ASSIGNMENT:
Each line below either holds the string "screenshot" or doesn't. Count those that do and give only the number.

Excerpts from a dataset

┄┄┄┄┄┄

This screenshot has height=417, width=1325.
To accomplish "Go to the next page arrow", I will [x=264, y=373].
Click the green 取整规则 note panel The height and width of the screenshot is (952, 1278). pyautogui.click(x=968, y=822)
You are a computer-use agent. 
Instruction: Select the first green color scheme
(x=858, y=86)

┄┄┄┄┄┄

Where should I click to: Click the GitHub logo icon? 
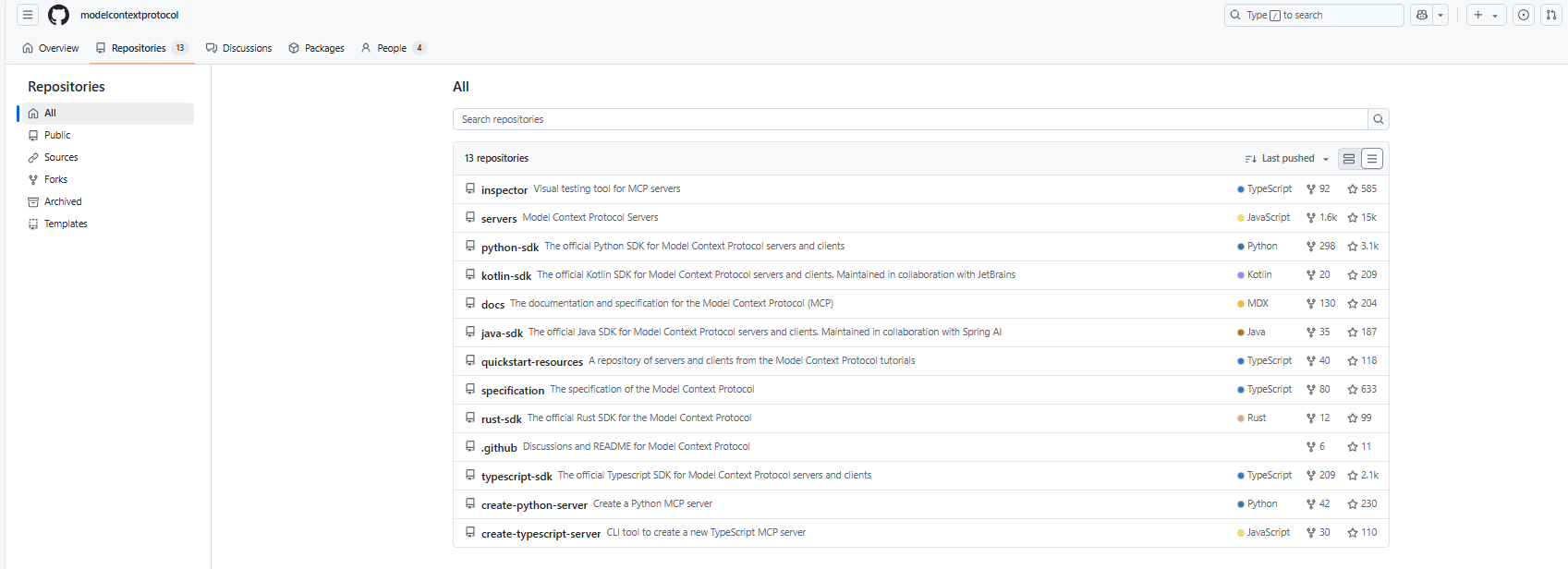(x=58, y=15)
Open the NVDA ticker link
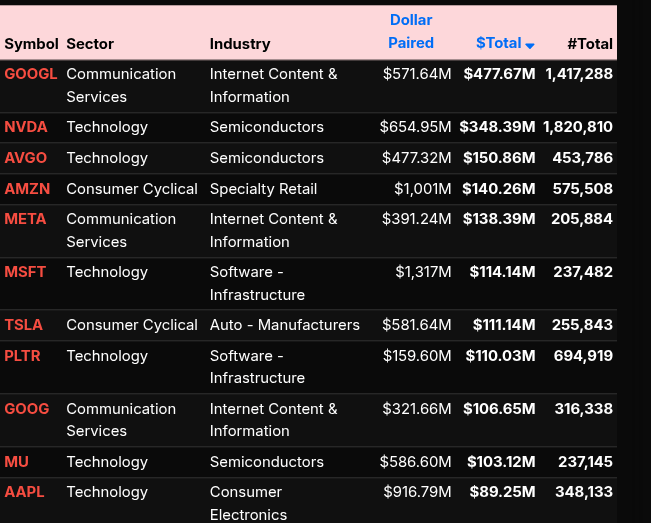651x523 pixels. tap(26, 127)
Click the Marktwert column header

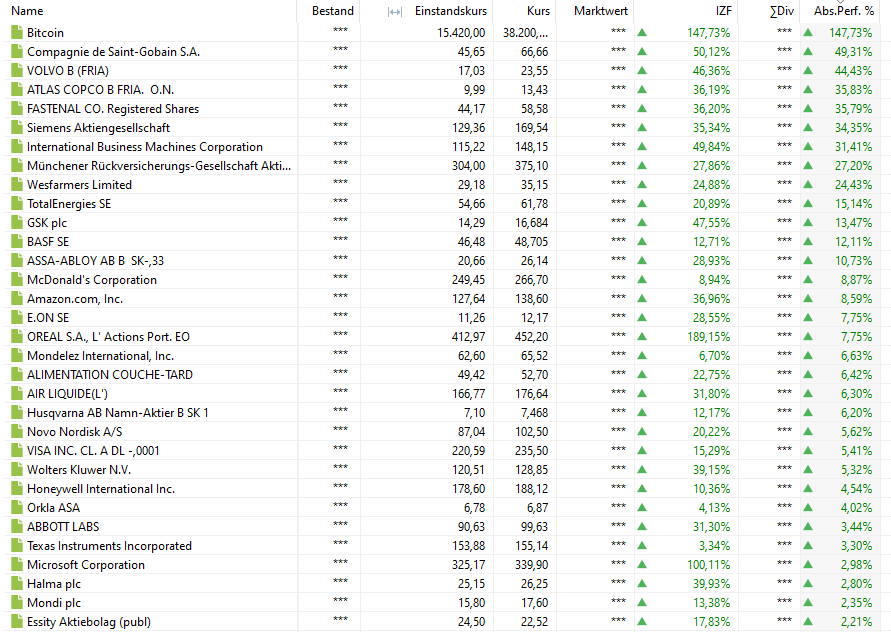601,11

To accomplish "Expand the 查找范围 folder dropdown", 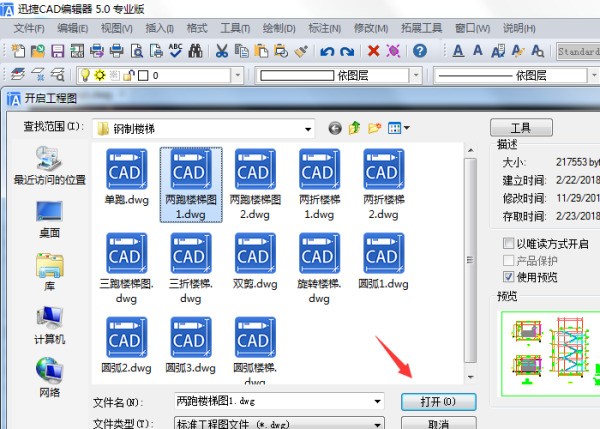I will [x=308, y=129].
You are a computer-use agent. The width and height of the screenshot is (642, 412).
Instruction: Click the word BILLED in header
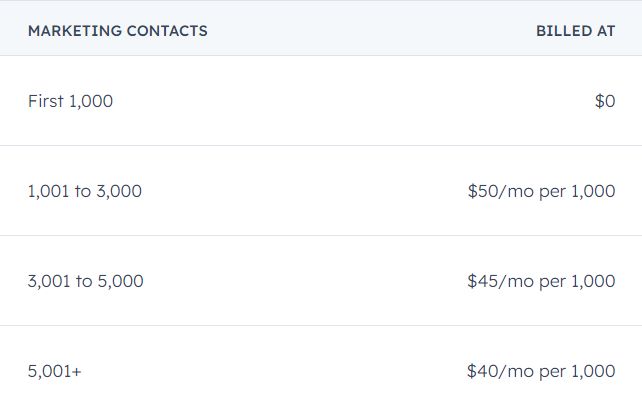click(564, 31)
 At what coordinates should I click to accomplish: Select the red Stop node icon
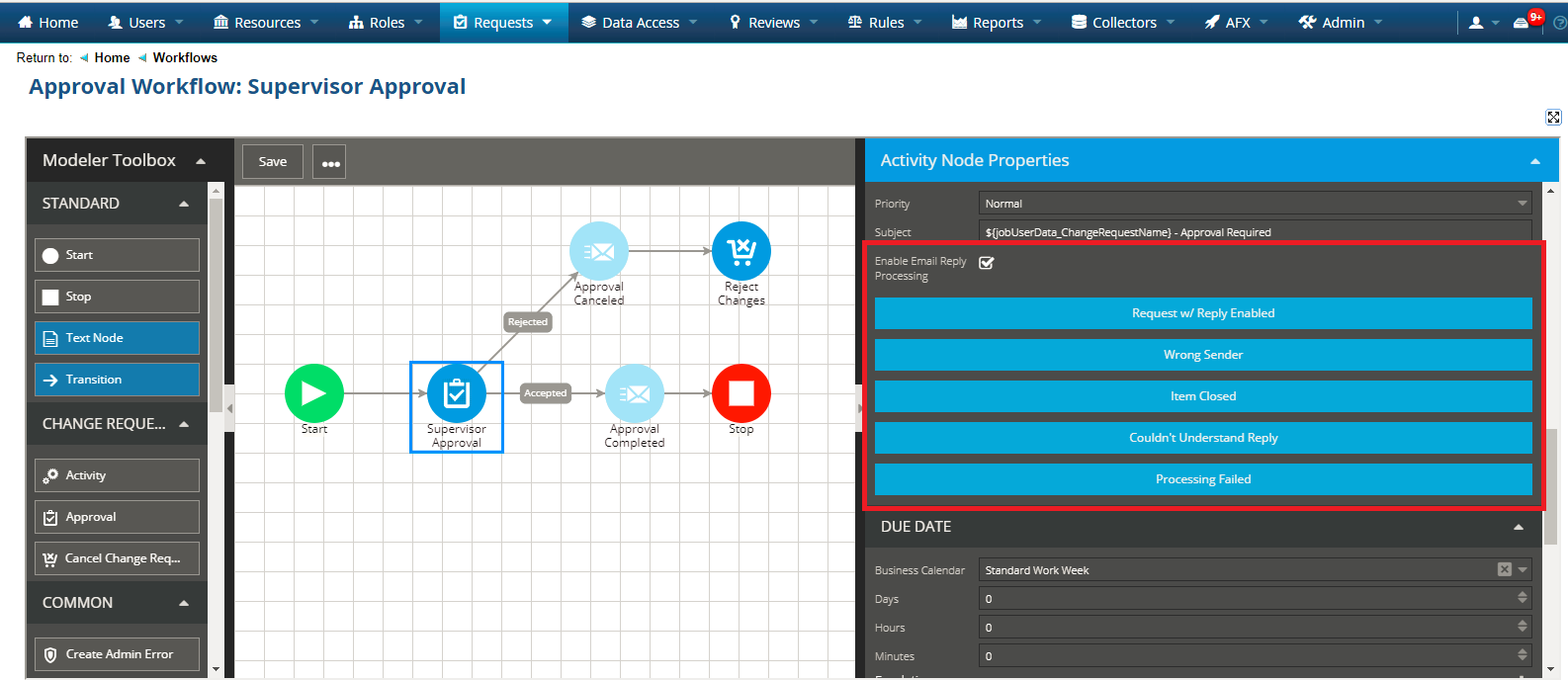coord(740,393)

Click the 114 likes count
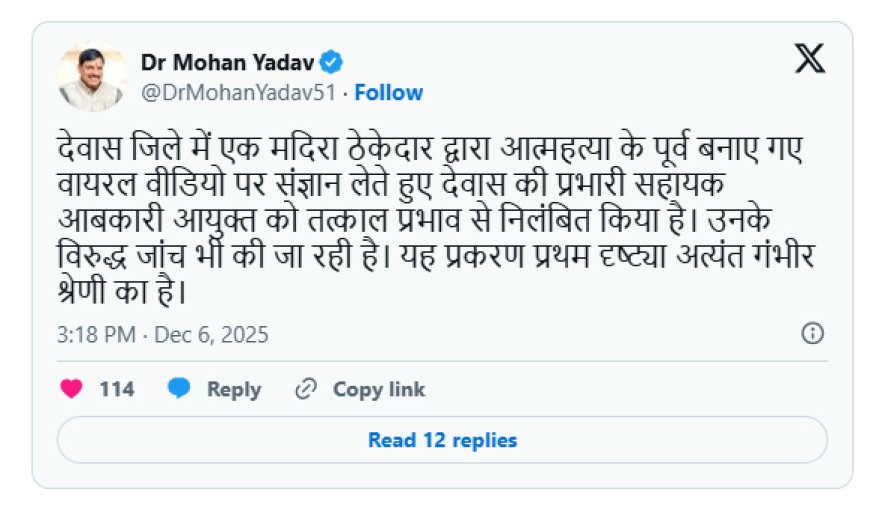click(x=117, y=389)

┄┄┄┄┄┄

ANSWER:
3